Seleção não natural: Por que frutas e vegetais "feios" não caem nas prateleiras
Cenouras com uma ponta dividida, maçã achatada, alho-poró torto, batatas parecendo um boneco - esses caras não tiveram a sorte de crescer com belezas canônicas, e embora não sejam menos saborosas e úteis do que suas contrapartes da forma “certa”, por alguma razão são mais frequentemente encontradas em fotos engraçadas do que no mercado ou nos supermercados.
As chamadas imperfeições cosméticas são um fenômeno comum na agricultura: uma grande quantidade de produtos é enviada diretamente do jardim, simplesmente porque eles não atendem às idéias padrão dos consumidores sobre beleza vegetal. Segundo a Organização das Nações Unidas para Alimentação e Agricultura, cerca de 40% da colheita de frutas e hortaliças em todo o mundo é desperdiçada e, via de regra, não se deve à adequação ou sabor dos produtos, mas a seus defeitos estéticos.
Até recentemente, fazendeiros davam vegetais "feios" para instituições de caridade, mas não se falava em vendê-los de forma lucrativa: eles não encontravam resposta entre os implementadores, porque pensavam que o comprador final (ou seja, você e eu) não queríamos veja frutas imperfeitas na sua mesa. As pessoas em geral são muito sensíveis a tudo que não é padronizado e diferente de si mesmas - em primeiro lugar, na aparência. Nas ruas, desviamos o olhar das pessoas com ferimentos físicos - o que é o mesmo que dizer sobre o onipresente racismo doméstico ou sobre o corpo.
E se a aparência de outras pessoas não puder ser controlada, e você puder, a menos que você as ignore, trate-as com desdém, pena ou raiva, então a seleção estrita de frutas e verduras de boa aparência está exatamente em nosso poder e, portanto, deixe tudo o que cair. nossa mesa será sem problemas sem problemas. É claro que temos todo o direito de transferir nossas neuroses e preconceitos sobre a aparência, agravados pelo marketing agressivo, a vegetais inocentes. Mas há boas razões para parar de fazer isso.

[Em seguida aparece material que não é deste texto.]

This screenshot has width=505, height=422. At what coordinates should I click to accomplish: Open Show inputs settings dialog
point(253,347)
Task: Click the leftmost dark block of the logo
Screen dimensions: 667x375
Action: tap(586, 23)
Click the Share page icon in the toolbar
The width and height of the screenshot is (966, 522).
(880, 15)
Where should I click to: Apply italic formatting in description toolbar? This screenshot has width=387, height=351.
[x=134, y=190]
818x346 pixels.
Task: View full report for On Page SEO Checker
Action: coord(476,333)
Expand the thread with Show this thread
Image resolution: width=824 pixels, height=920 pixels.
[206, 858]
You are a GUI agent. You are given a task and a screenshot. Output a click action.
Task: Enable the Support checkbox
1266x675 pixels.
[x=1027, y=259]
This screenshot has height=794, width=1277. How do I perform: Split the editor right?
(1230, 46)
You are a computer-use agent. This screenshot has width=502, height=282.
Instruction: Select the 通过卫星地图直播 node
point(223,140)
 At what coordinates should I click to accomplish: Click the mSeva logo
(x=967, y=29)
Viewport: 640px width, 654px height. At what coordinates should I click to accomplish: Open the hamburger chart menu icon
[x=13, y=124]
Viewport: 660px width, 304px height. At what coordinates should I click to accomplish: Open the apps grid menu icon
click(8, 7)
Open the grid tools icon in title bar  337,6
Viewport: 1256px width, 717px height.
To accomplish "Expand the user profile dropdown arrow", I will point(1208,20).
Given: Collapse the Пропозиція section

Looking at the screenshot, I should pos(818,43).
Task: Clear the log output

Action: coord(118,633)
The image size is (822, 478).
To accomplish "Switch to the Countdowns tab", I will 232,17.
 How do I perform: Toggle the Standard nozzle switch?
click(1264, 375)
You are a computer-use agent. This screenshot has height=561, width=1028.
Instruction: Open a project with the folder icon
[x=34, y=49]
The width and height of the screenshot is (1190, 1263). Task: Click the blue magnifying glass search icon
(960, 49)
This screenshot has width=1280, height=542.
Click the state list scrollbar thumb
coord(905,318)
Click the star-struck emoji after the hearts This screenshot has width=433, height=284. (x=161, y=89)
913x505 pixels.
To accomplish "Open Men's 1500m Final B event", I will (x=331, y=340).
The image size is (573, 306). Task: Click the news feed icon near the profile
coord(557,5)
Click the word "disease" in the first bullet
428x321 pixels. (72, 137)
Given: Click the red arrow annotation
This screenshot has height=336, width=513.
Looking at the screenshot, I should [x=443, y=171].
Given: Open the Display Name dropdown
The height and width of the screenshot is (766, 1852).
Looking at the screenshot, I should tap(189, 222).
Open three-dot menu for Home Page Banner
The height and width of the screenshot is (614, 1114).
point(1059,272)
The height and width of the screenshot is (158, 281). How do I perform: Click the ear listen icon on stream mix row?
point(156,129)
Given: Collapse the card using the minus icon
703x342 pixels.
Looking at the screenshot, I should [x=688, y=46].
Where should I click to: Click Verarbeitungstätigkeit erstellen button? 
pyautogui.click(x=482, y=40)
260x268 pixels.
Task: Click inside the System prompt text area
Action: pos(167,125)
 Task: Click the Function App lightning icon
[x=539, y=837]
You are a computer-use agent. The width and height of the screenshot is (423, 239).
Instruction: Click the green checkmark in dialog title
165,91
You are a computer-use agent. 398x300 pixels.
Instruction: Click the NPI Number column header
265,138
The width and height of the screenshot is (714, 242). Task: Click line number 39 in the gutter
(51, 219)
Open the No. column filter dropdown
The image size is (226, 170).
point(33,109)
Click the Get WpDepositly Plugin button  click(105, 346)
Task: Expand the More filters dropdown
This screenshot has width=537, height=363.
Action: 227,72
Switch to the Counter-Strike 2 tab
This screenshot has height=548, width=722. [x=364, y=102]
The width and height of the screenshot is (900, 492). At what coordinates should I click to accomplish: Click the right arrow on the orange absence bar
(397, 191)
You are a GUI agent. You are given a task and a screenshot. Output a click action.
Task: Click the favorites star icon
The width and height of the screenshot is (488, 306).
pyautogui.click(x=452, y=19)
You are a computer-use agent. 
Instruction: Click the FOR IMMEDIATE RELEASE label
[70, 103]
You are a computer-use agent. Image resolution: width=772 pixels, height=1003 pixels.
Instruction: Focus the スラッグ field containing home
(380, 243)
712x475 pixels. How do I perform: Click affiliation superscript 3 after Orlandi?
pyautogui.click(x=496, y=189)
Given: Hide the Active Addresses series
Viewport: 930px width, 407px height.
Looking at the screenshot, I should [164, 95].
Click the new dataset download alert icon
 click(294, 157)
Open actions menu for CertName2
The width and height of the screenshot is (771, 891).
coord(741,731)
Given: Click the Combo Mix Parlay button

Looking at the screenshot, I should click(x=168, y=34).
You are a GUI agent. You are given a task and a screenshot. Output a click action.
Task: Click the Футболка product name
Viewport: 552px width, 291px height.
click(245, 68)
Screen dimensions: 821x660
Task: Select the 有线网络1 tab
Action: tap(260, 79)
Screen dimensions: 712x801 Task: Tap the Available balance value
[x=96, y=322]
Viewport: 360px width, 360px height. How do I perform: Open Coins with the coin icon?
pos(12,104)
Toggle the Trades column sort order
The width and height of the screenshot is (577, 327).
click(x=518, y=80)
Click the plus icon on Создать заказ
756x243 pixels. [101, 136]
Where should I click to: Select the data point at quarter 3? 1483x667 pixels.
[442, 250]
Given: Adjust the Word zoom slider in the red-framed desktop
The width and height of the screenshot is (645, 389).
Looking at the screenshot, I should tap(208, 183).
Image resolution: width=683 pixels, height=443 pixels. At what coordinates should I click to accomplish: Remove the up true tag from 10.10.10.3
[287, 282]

Um dos primeiros a notá-los foi a ativista britânica Tristram Stewart. Em 2009, ele escreveu o livro "Desperdício: descobrindo o escândalo global de alimentos" sobre as maquinações da máquina de consumo em relação à comida, em que ele também mencionou a discriminação flagrante de frutas "feias". A Radical Frigan Stuart prefere comprar nos supermercados a coleta de resíduos nas mesmas lojas, no mercado e até em latas de lixo. O ideólogo da campanha “Alimentar os 5000”, uma festa gratuita para os sem-teto de consumidores “censuráveis”, é portador de convicções bastante radicais: digamos, sua opinião de que a vida útil dos alimentos é apenas uma convenção, não estamos prontos para dividir. No entanto, Stewart claramente transmitiu aos varejistas e consumidores o fato de que vegetais e frutas não-padrão podem e devem ser consumidos.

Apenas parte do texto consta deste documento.